## Exercise goal
Please update the part of the data that opens with the line containing "How do I perform: Click the 更多..." and closes with the line containing "coord(36,106)" by replacing "ruler" with "protractor". Give back only those lines, with everything else unchanged.

## Supplied information
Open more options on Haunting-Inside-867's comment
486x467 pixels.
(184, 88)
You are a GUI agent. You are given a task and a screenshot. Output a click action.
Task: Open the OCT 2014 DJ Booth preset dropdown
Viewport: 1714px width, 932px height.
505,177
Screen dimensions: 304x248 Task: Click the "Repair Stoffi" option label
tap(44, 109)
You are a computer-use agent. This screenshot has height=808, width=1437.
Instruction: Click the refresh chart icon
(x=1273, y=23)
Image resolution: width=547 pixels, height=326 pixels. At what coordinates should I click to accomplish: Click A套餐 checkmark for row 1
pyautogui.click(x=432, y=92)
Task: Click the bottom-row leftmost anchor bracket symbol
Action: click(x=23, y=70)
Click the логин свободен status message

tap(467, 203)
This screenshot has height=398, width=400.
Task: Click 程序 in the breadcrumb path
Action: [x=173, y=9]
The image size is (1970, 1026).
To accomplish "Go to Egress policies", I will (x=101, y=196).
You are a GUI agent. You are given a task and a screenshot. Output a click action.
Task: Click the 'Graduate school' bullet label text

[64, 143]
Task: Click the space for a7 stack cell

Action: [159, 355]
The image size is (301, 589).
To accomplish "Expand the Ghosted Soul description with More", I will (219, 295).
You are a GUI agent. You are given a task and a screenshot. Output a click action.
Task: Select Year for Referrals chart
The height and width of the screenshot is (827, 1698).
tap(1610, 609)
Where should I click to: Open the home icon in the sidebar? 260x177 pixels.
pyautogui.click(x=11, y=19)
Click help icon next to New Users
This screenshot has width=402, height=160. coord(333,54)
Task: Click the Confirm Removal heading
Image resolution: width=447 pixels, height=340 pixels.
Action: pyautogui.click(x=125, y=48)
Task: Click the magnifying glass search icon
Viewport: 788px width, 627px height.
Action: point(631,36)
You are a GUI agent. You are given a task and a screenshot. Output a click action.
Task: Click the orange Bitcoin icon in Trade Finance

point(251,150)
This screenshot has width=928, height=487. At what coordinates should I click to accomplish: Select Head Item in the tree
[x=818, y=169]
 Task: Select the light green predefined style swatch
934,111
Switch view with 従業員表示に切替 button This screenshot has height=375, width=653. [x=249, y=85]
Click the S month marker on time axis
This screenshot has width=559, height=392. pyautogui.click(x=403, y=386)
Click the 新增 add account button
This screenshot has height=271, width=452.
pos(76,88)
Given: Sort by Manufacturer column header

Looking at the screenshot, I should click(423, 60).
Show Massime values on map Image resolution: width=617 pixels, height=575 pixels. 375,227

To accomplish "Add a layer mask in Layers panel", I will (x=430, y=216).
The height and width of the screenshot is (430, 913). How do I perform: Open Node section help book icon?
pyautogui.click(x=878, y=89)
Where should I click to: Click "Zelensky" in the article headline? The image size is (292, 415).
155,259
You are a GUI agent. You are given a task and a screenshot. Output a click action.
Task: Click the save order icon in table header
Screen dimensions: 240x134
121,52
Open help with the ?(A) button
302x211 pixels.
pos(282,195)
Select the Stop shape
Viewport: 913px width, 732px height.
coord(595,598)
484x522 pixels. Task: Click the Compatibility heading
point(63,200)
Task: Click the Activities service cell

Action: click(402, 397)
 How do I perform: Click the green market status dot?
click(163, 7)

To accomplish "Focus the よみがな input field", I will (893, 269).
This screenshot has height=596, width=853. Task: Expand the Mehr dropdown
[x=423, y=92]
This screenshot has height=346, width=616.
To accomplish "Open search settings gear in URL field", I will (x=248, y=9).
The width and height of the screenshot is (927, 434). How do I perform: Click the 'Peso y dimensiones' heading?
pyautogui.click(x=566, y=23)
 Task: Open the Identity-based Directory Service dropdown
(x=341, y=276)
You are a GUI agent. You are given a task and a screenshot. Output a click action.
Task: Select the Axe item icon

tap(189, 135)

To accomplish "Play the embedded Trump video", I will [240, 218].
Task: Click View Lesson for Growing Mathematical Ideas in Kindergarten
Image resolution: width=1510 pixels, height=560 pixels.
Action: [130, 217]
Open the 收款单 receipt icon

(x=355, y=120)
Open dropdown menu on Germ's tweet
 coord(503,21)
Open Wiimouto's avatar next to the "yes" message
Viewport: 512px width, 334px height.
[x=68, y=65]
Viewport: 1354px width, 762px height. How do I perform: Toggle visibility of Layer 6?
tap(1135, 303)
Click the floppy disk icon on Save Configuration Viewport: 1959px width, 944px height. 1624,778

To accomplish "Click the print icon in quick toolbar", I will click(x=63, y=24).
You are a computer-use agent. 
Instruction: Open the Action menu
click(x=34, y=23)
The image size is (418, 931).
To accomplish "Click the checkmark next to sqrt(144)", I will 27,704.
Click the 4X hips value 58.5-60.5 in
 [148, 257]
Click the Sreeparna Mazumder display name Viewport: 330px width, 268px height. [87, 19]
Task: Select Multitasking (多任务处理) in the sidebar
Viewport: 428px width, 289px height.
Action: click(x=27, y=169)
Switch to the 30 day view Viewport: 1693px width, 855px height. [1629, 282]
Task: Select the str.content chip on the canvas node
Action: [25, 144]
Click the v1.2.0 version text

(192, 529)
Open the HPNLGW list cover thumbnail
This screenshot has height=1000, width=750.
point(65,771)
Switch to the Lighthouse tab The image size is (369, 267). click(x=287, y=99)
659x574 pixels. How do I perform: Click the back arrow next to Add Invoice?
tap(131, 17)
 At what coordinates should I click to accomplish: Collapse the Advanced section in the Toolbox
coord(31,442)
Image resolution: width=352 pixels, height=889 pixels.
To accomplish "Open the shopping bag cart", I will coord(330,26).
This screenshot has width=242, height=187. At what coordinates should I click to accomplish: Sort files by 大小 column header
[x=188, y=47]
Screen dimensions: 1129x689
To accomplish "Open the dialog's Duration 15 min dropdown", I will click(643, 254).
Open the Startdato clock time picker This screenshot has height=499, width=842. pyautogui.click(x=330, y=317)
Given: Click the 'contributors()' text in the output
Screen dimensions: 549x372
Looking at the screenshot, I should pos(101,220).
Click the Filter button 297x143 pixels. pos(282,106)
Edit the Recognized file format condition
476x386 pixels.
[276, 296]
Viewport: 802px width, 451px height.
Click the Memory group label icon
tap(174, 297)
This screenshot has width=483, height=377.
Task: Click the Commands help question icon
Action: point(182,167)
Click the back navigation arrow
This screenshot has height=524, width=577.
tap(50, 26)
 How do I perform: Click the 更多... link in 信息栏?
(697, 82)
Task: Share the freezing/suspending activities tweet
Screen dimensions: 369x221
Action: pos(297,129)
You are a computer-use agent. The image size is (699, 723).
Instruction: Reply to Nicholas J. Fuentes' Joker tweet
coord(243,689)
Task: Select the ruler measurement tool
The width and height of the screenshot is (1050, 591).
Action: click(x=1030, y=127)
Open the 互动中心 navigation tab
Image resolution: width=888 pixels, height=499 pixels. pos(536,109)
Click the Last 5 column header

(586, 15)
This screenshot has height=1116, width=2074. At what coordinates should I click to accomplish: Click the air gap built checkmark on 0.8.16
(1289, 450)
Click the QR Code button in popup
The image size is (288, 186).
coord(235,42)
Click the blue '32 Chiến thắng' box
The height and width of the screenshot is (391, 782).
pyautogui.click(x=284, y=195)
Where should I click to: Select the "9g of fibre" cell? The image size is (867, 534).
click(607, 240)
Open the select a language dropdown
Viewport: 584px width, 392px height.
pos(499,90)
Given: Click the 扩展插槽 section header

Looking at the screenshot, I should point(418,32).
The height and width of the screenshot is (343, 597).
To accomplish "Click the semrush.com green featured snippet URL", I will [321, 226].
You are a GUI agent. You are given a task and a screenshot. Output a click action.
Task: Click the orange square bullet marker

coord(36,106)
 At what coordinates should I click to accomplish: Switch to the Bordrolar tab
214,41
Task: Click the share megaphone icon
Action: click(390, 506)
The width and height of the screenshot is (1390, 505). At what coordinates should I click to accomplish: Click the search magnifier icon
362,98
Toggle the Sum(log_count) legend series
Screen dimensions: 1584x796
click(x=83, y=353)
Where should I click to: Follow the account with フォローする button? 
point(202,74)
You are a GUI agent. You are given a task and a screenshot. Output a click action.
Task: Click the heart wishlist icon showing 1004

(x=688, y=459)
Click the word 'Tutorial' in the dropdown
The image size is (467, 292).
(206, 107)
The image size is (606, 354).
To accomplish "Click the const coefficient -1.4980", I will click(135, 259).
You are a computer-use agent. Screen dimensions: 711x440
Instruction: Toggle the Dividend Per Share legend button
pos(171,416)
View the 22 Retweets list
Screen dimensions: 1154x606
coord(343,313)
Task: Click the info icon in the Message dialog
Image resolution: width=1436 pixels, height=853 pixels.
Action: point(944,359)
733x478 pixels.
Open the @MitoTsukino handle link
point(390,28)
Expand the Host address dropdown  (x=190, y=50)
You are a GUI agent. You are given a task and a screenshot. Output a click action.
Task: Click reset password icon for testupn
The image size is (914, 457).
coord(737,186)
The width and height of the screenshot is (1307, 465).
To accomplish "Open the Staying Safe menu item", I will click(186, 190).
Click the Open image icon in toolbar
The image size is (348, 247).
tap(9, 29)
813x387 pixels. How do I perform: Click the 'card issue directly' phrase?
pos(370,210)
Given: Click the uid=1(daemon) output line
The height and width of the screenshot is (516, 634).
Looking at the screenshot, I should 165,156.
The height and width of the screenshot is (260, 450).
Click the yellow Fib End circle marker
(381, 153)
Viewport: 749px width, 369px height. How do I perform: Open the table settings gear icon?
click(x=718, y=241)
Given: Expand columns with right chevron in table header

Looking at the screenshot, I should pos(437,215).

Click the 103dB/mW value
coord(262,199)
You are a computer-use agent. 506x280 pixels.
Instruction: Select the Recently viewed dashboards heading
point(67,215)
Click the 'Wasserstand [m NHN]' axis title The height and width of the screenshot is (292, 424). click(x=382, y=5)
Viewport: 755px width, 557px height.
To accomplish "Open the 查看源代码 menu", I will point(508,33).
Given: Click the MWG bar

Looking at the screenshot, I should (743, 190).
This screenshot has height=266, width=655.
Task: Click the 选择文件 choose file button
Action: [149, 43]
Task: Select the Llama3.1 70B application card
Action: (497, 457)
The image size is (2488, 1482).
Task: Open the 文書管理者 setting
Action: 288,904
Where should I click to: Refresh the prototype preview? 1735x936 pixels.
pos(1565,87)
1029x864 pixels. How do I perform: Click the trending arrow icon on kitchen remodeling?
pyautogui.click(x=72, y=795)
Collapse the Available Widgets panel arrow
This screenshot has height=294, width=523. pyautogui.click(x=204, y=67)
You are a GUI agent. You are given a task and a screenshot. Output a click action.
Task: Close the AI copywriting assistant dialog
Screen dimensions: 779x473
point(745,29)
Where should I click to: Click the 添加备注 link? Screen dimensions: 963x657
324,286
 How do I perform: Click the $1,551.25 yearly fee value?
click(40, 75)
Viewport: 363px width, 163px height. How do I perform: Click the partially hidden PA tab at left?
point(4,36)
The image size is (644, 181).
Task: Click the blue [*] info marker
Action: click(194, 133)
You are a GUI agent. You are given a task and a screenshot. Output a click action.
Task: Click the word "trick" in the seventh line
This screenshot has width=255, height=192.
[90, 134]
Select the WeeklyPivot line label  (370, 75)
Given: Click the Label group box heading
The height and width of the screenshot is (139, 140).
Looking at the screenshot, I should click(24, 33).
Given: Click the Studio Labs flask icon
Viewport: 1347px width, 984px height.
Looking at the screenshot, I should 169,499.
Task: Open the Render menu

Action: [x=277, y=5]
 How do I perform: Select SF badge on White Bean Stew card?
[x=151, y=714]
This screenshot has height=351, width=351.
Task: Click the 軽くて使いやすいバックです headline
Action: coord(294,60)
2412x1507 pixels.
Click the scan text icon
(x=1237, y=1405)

## Written reply
 How do I perform: Click the 更多... link in 信息栏?
(697, 82)
Task: Share the freezing/suspending activities tweet
Screen dimensions: 369x221
Action: pos(297,129)
You are a computer-use agent. The image size is (699, 723).
Instruction: Reply to Nicholas J. Fuentes' Joker tweet
coord(243,689)
Task: Select the protractor measurement tool
The width and height of the screenshot is (1050, 591).
Action: click(x=1030, y=127)
Open the 互动中心 navigation tab
Image resolution: width=888 pixels, height=499 pixels. pos(536,109)
Click the Last 5 column header

(586, 15)
This screenshot has height=1116, width=2074. At what coordinates should I click to accomplish: Click the air gap built checkmark on 0.8.16
(1289, 450)
Click the QR Code button in popup
The image size is (288, 186).
coord(235,42)
Click the blue '32 Chiến thắng' box
The height and width of the screenshot is (391, 782).
pyautogui.click(x=284, y=195)
Where should I click to: Select the "9g of fibre" cell? The image size is (867, 534).
click(607, 240)
Open the select a language dropdown
Viewport: 584px width, 392px height.
pos(499,90)
Given: Click the 扩展插槽 section header

Looking at the screenshot, I should point(418,32).
The height and width of the screenshot is (343, 597).
To accomplish "Click the semrush.com green featured snippet URL", I will [321, 226].
You are a GUI agent. You are given a task and a screenshot. Output a click action.
Task: Click the orange square bullet marker

coord(36,106)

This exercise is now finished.